Introduction
In 2015, 1083 million prescription items were dispensed in the community overall in the UK, a 1.8% increase on the previous year and a 50% increase since 2005.1 In our institution, University Hospitals Birmingham, Queen Elizabeth Hospital (UHB, QE), electronic prescribing for inpatients is ubiquitous across the whole hospital. There is no paper prescribing. The total number of prescription items for all inpatients increased from 1.7 million in 2012 to 2.4 million during 2016 (6500 medications/day (hospital informatics data). Prescription accuracy reduces medication errors and patient harm, and also reduces cost and medicine wastage.
Patients with kidney disease have highly complex medication regimens and a large pill burden with an average of 10–12 prescribed medications.2 3 Several studies have shown a high prevalence rate of medicine-related problems in patients undergoing dialysis of all types.3 Complex medication regimens, where numerous medications are taken at frequent or unusual times, may also lead to non-adherence, with consequent disease progression, reduced functional ability, lower quality of life and increased use of medical resources. Multiple prescribers play a part in the care of renal patients and can influence adherence.4
Renal patients experience frequent care transitions with an average of 1.9 admissions to hospital per year. A significant proportion of medicine-related problems in hospitalised dialysis patients are associated with gaps in transfer of medical information between patients, caregivers and different healthcare settings.3 5 Reducing medication errors through a systematic multidisciplinary approach and use of electronic prescribing may improve patient safety and ultimately reduce the hospitalisation rate.3 6
Renal dietitians assess and review inpatients making proposals for phosphate binders and alfacalcidol changes and communicating these to the clinicians. Often these changes are not carried out in a timely manner, although there are few published data in this area. With the advent of electronic health records (EHRs) and embedded prescribing systems, renal dietitians are now able to propose medication changes directly into the EHR, which might facilitate swifter action by the medical teams. The objective of this study is to test whether this is indeed the case.
In outpatients, dietitians are involved in monthly quality assurance (QA) meetings. Renal consultants refer patients for dietary assessment, advice on optimum phosphate binders and to reinforce medication adherence.7 During dietetic reviews, primary care medication lists are reviewed for correlation with secondary care medication lists.
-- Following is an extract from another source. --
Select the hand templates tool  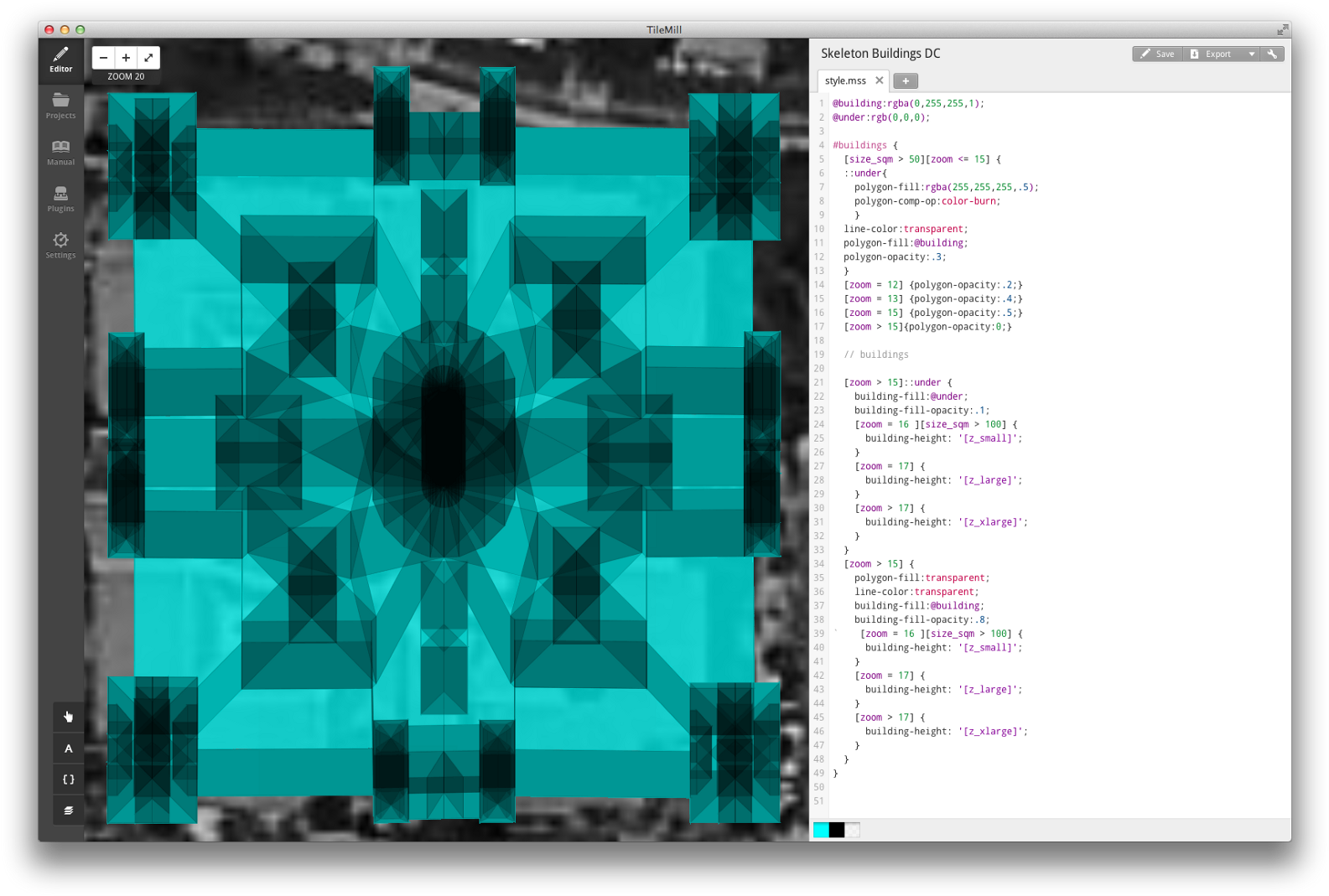click(69, 717)
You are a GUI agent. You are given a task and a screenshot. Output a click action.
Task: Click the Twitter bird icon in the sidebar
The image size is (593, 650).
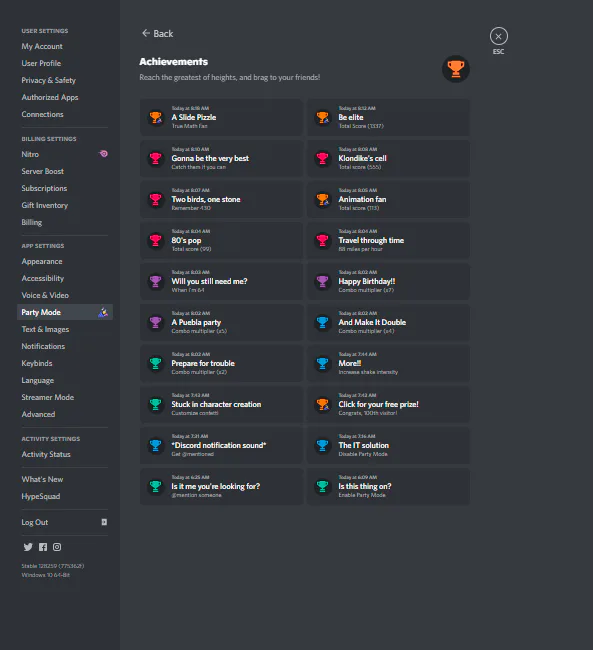(28, 547)
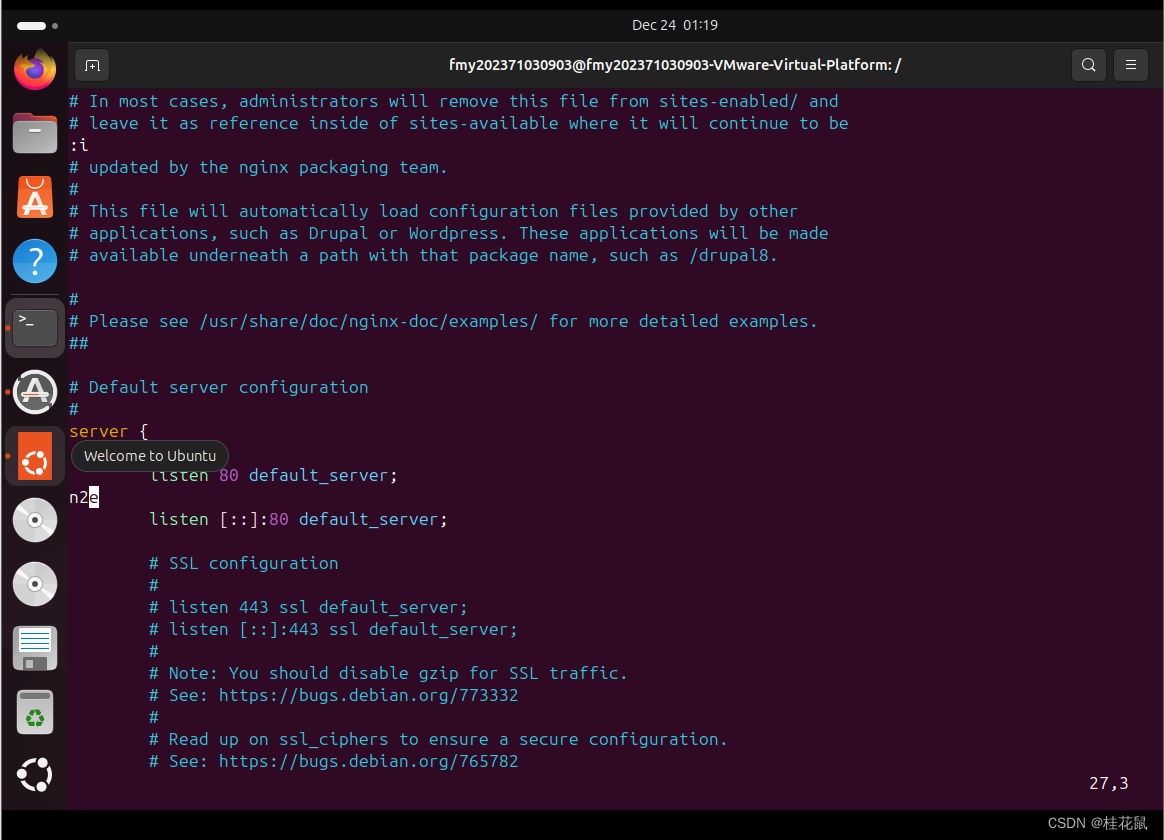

Before this study, when medication discrepancies were identified, dietitians contacted consultants to change medication lists, resulting in delays to patients receiving the correct treatment, and inaccurate drug histories in the patient record. The renal dietitian, with regular reviews of patient’s monthly blood results is in an ideal position to identify errors, discrepancies or required modifications in the drug history.
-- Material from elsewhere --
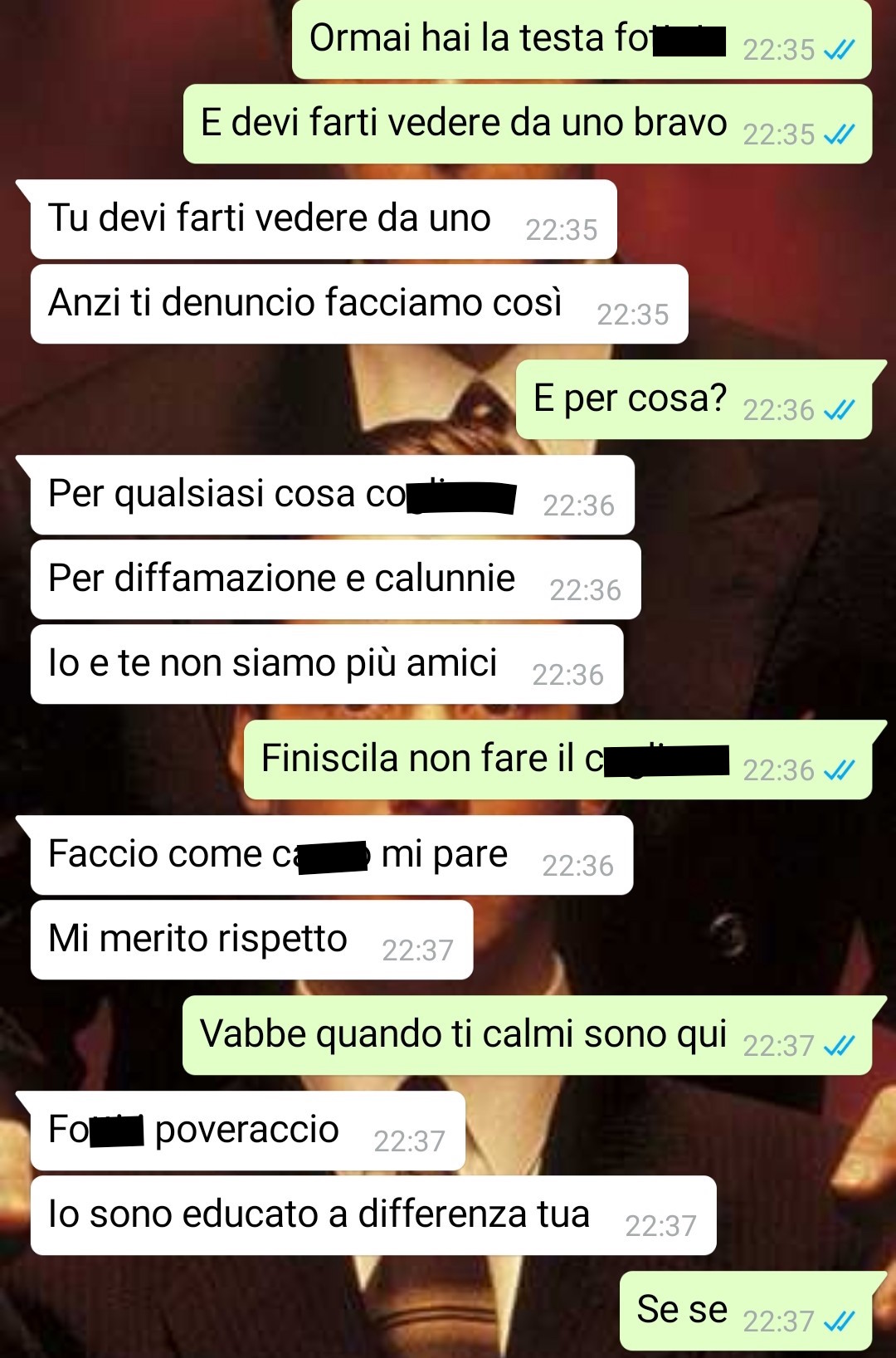The height and width of the screenshot is (1358, 896).
Task: Click blue read checkmarks on 'Se se' message
Action: click(840, 1321)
UHB, QE is a 1200-bed urban hospital providing secondary and tertiary care services. The renal department provide both inpatient and outpatient services, with 72 inpatient beds, and specialist outpatient clinic services. The UHB, QE dialysis programme has 1200 patients undergoing haemodialysis, including home haemodialysis (50 patients), and 150 patients are receiving peritoneal dialysis treatment. A total of 31 224 patients are seen across renal outpatients clinics each year (hospital informatics data 2018). The institution has an EHR which encompasses an electronic prescribing system (Prescribing, Information and Communication System (PICS)) and is used ubiquitously throughout the hospital and by all members of the multidisciplinary team. There is extensive clinical decision support, which includes advice at the point of prescribing for renal impairment and failure. Blood results, diagnoses and observations are all gathered in the electronic patient record and can be triangulated to provide clinical decision support for prescribers and drug administrators. Links to the British National Formulary8 are available for drug prescribers, and the Renal Drug Handbook9 is available through the help menus.